Mental health is just as important as physical health. Illnesses such as anxiety and depression greatly affect how you feel. Talk to your healthcare provider if you are experiencing mental difficulties. There are several proven treatment options, including medication and counseling. You can also contact your health care provider to find out which counselors in your area are covered by your health plan.
If anyone needs to hear this, contact a crisis center if you are contemplating suicide at any point. You can call to speak to someone on National Suicide Rescue Line call 1-800-273-8255. Or you can contact Crisis text line by texting HOME to 741741. These services are available 24/7 free of charge. Finally, you can seek medical attention at your local emergency room.
6. What kind of planned care is recommended for members of the LGBTQ+ community?
People should visit their medical team for an annual physical. At this appointment, your PCP will perform a physical exam, discuss any concerns you have, and review your medical and social history and medications.
There are many recommended medical checkups at various times in your life. Everyone should be screened for colon cancer starting at age 45. The preferred test for this is a colonoscopy.
All vaccines are highly recommended, including the COVID-19 vaccine. You should also be screened for diabetes, depression, and high cholesterol. It is also recommended that everyone be screened for hepatitis C and sexually transmitted infections, including HIV, at least once. For people aged 55 to 80 who have smoked for a long time or are current smokers, a low-dose CT scan is recommended.
Additional recommended checks include:
- Prostate-specific antigen (PSA) test
This blood test is recommended for cisgender men or people assigned male at birth with an average risk of prostate cancer between the ages of 55 and 69. People at higher risk may benefit from having a PSA test earlier. Usually, the prostate is not removed as part of sex reassignment surgery, so it should be monitored over time.
- abdominal ultrasound
This one-time screening for aortic aneurysm is recommended for cisgender men or people assigned male at birth, who smoke or have smoked previously, and are between 65 and 75 years of age.

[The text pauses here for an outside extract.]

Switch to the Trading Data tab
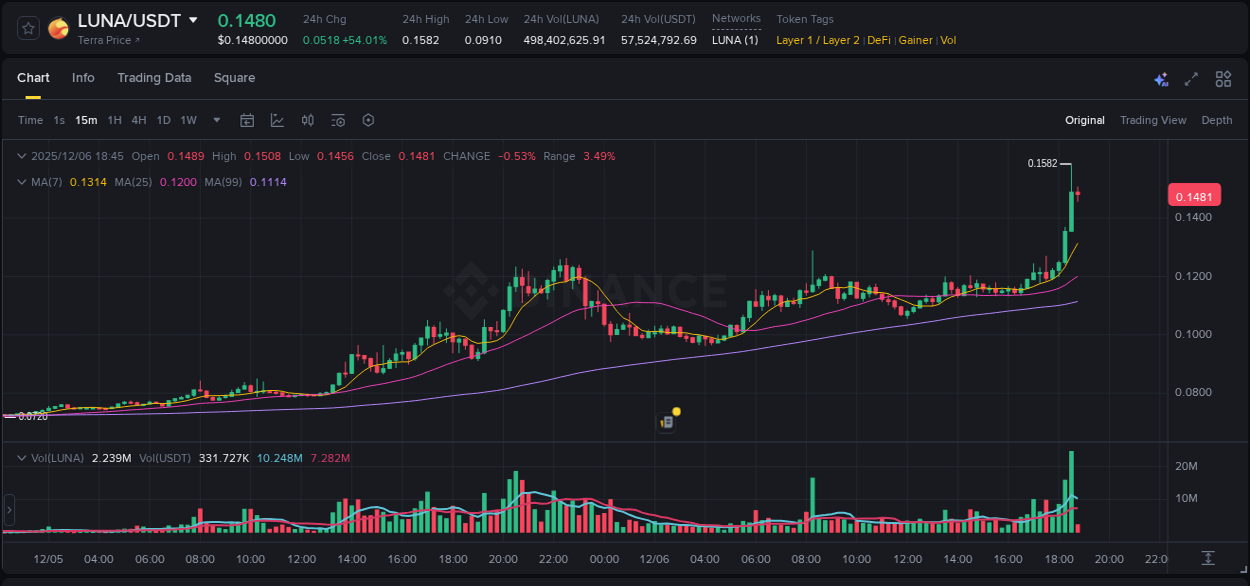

A mammogram is recommended annually starting at age 40 for cisgender women with an average risk of developing breast cancer. For women, non-binary people, and other people who are not cisgender men but who were assigned male at birth, a screening mammogram is recommended if you have been taking sex-confirming hormones, such as estrogen, for more than five years. For men, non-binary people, and other people who are not cisgender women, but who were assigned female at birth, it is recommended to have breast cancer screening with mammography annually, starting at age 40.
- Pap smear
This test looks for signs of HPV, sexually transmitted infections, and cervical cancer. It is recommended for anyone with a cervix every three years between the ages of 21 and 29 and every five years between the ages of 30 and 65. Pap smears are not usually recommended for transgender women unless they have had fundus surgery. If so, talk to your healthcare team about screening recommendations.
- bone density
This screening determines if you have osteoporosis or are at risk of developing osteoporosis. A bone density scan is recommended for cisgender women aged 65 years and older.
Words matter. Your medical team should discuss the vocabulary used to describe your anatomy so that you feel comfortable when assisting. Let your team know if someone has said something that makes you feel uncomfortable.
Sarah Robinson, MD, is a resident of the Mayo Clinic Family Medicine Residency Program in Mankato, Minnesota.